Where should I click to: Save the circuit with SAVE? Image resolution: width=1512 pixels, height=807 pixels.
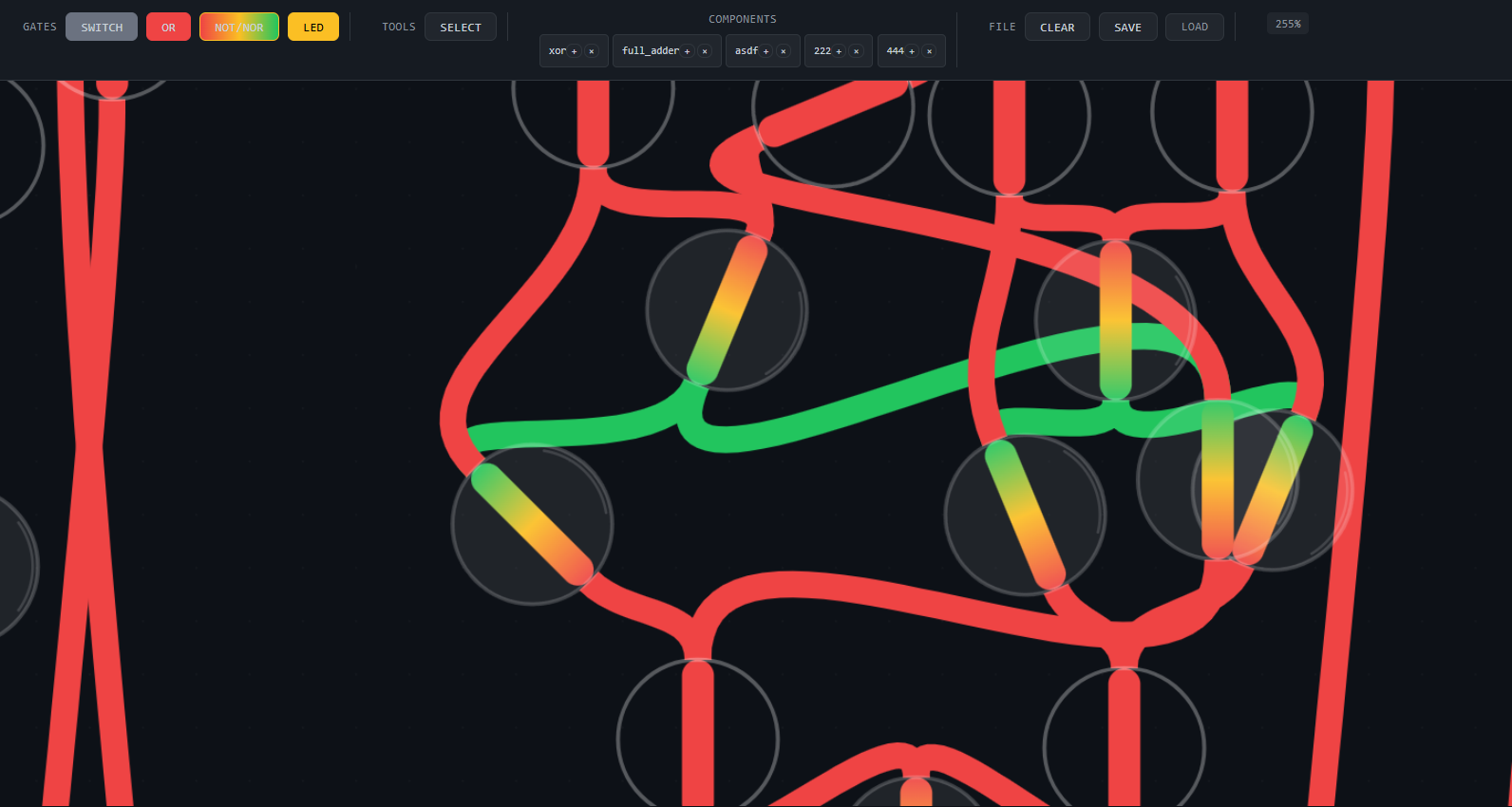point(1127,28)
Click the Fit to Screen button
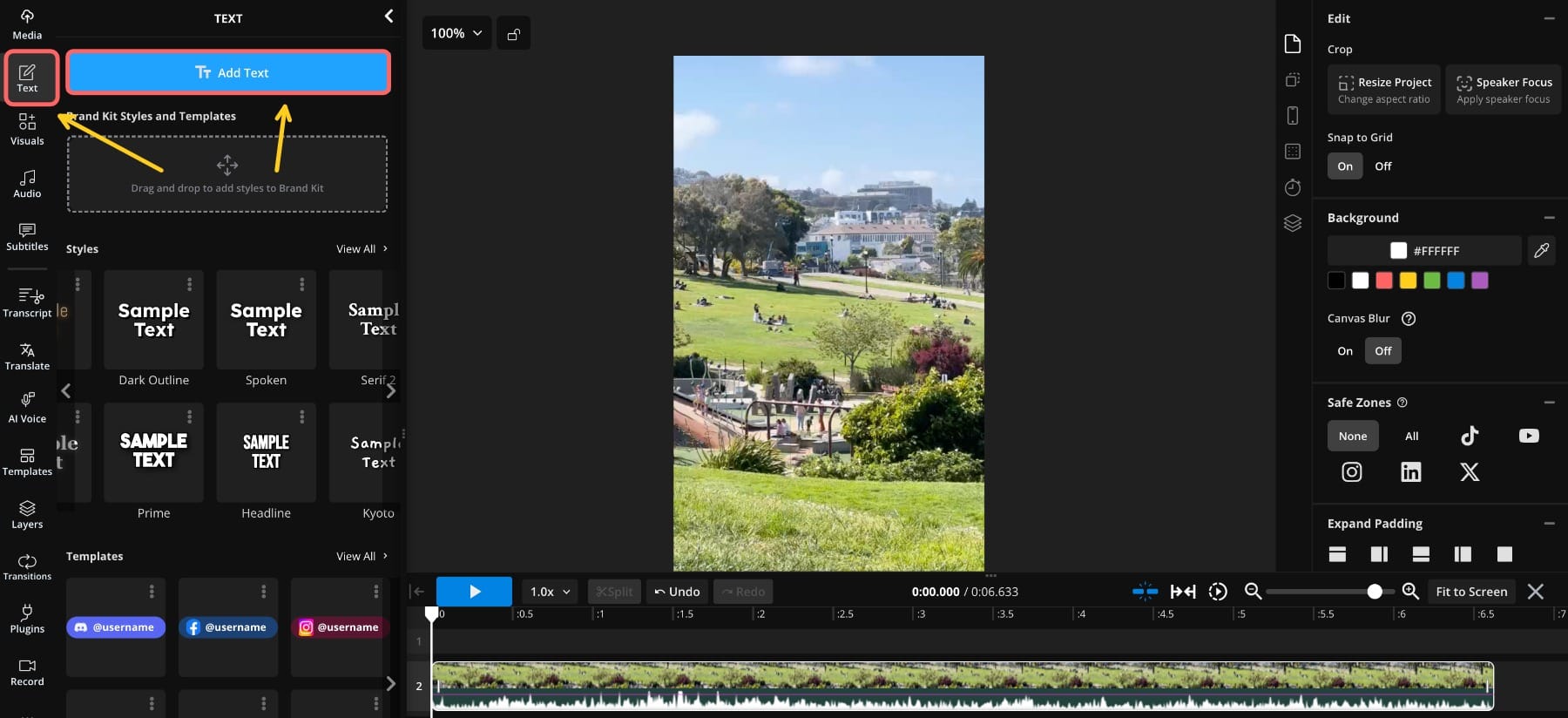This screenshot has width=1568, height=718. (1470, 592)
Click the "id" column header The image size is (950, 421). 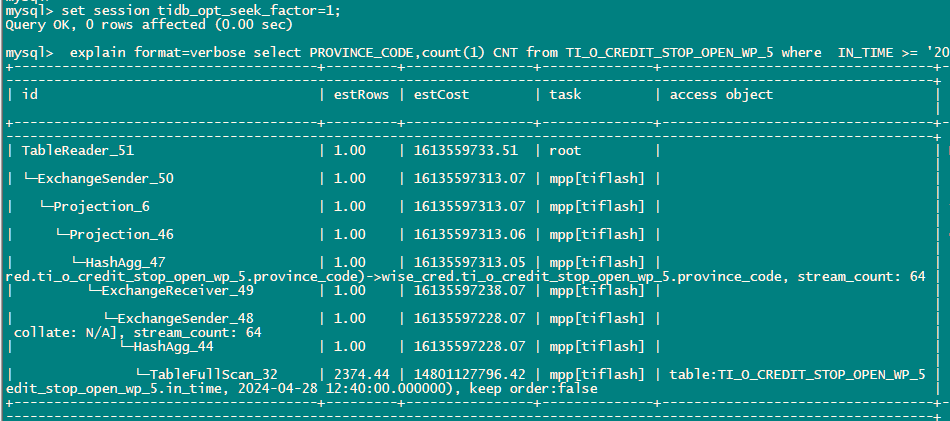coord(30,94)
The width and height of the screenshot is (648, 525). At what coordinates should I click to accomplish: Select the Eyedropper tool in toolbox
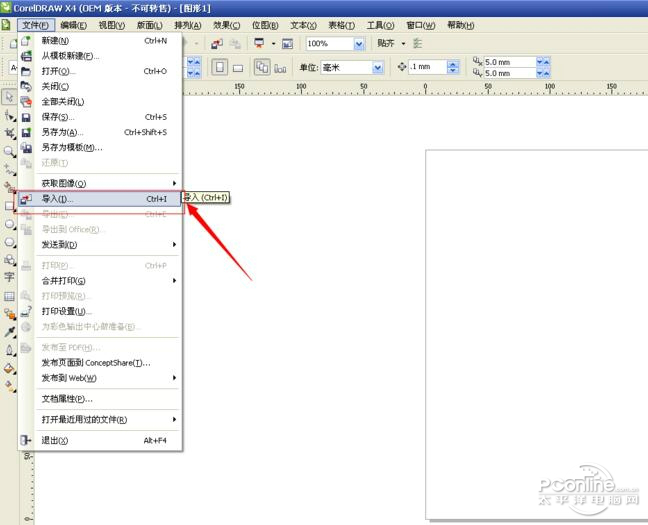(x=9, y=332)
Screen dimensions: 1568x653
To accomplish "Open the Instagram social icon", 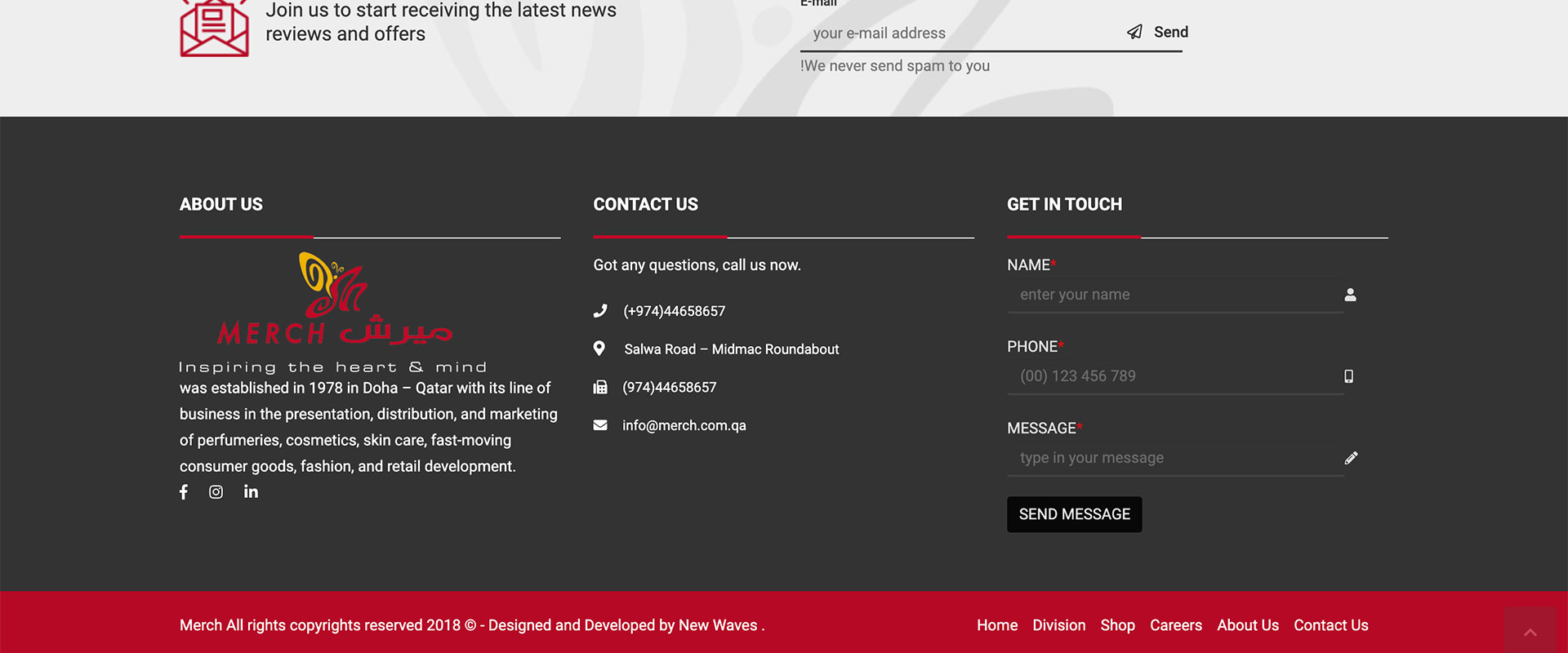I will [216, 492].
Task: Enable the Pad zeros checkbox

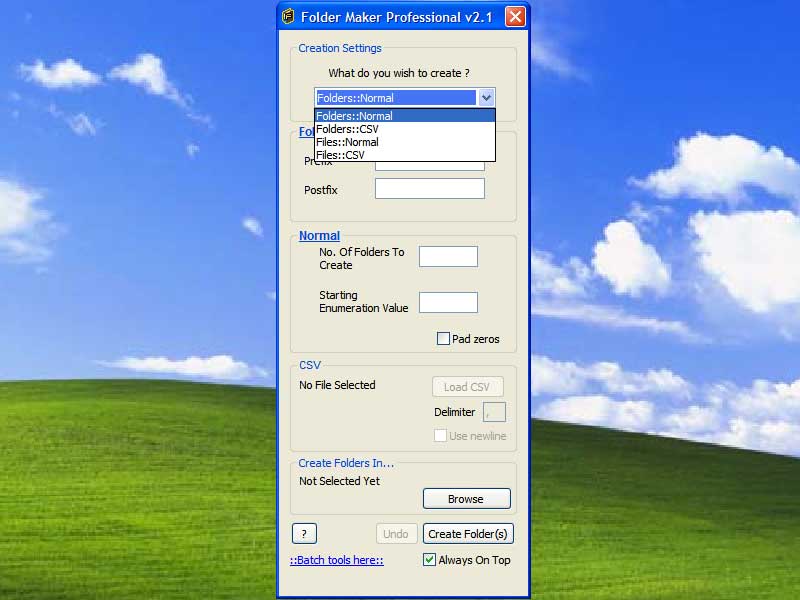Action: [443, 339]
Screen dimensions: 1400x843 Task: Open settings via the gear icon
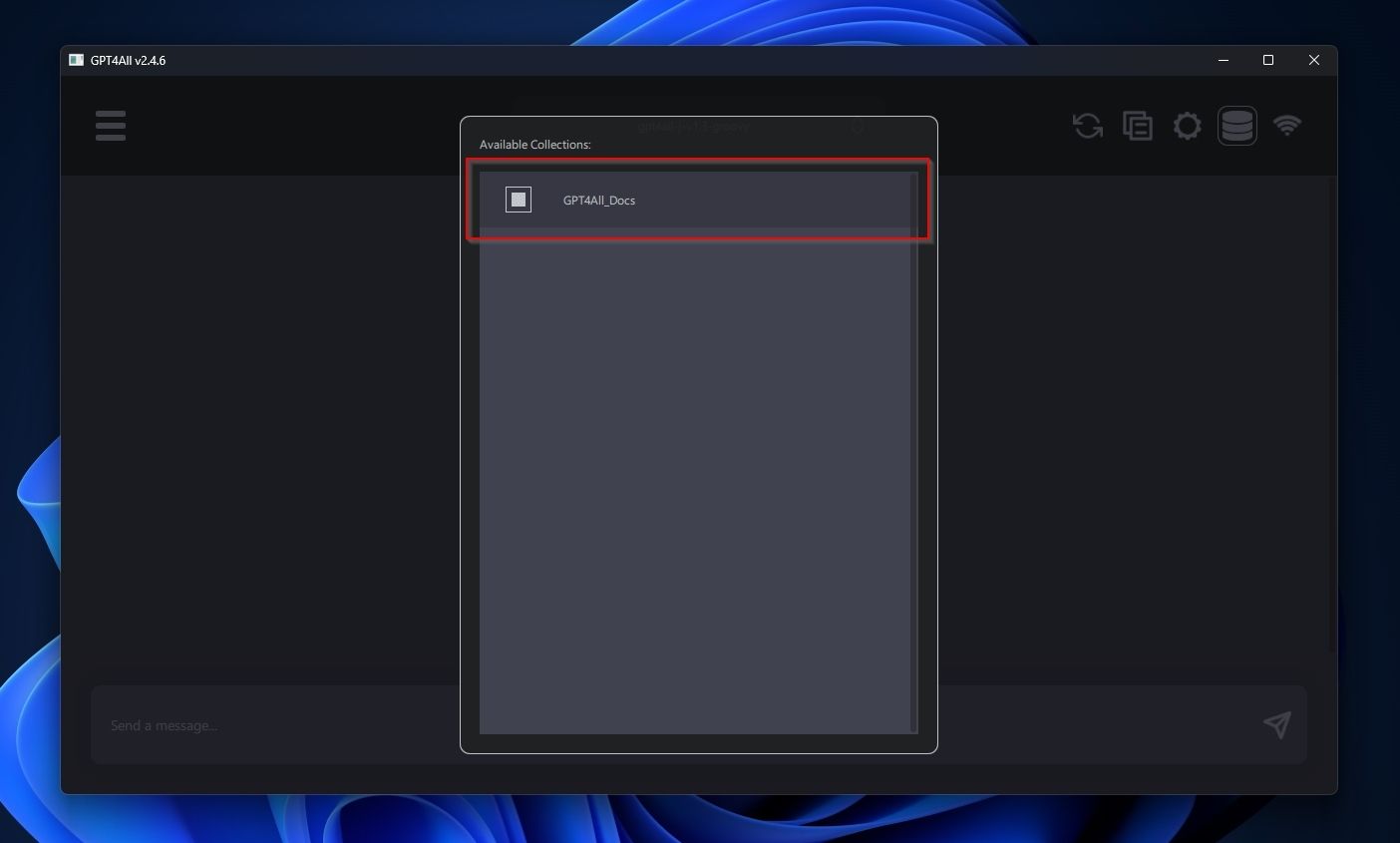1187,126
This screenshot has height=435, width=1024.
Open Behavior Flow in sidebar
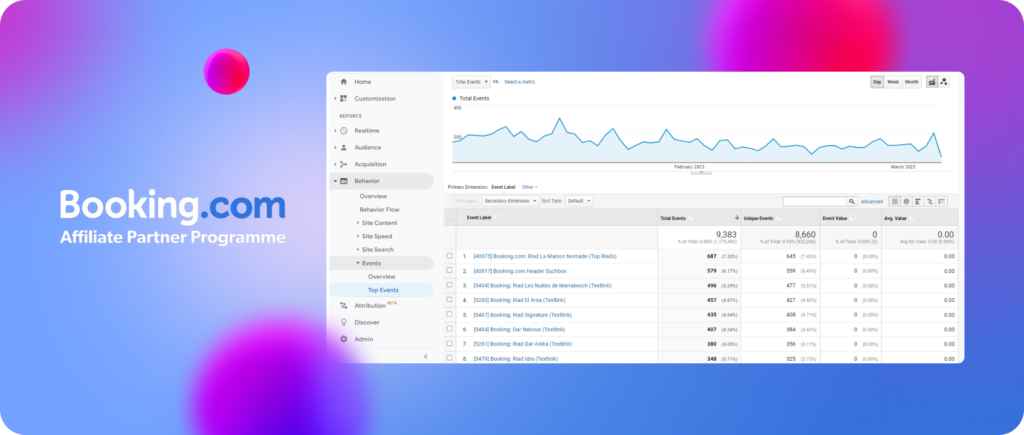pyautogui.click(x=379, y=209)
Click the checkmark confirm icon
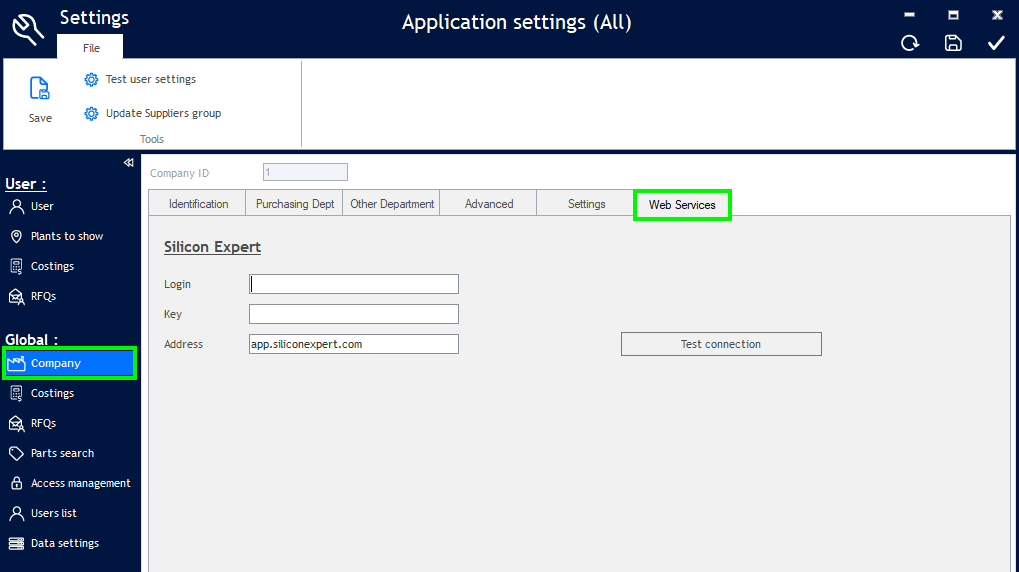Image resolution: width=1019 pixels, height=572 pixels. 996,43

===============

§ PROBLEM TO SOLVE
Once you reach the line containing "Screen dimensions: 1400x843", print it and every line after it exactly, through the end of the entries, without any pictures.

§ OUTPUT OF THE EXERCISE
Screen dimensions: 1400x843 Task: Open settings via the gear icon
1187,126
This screenshot has height=435, width=1024.
Open Behavior Flow in sidebar
pyautogui.click(x=379, y=209)
Click the checkmark confirm icon
Image resolution: width=1019 pixels, height=572 pixels. 996,43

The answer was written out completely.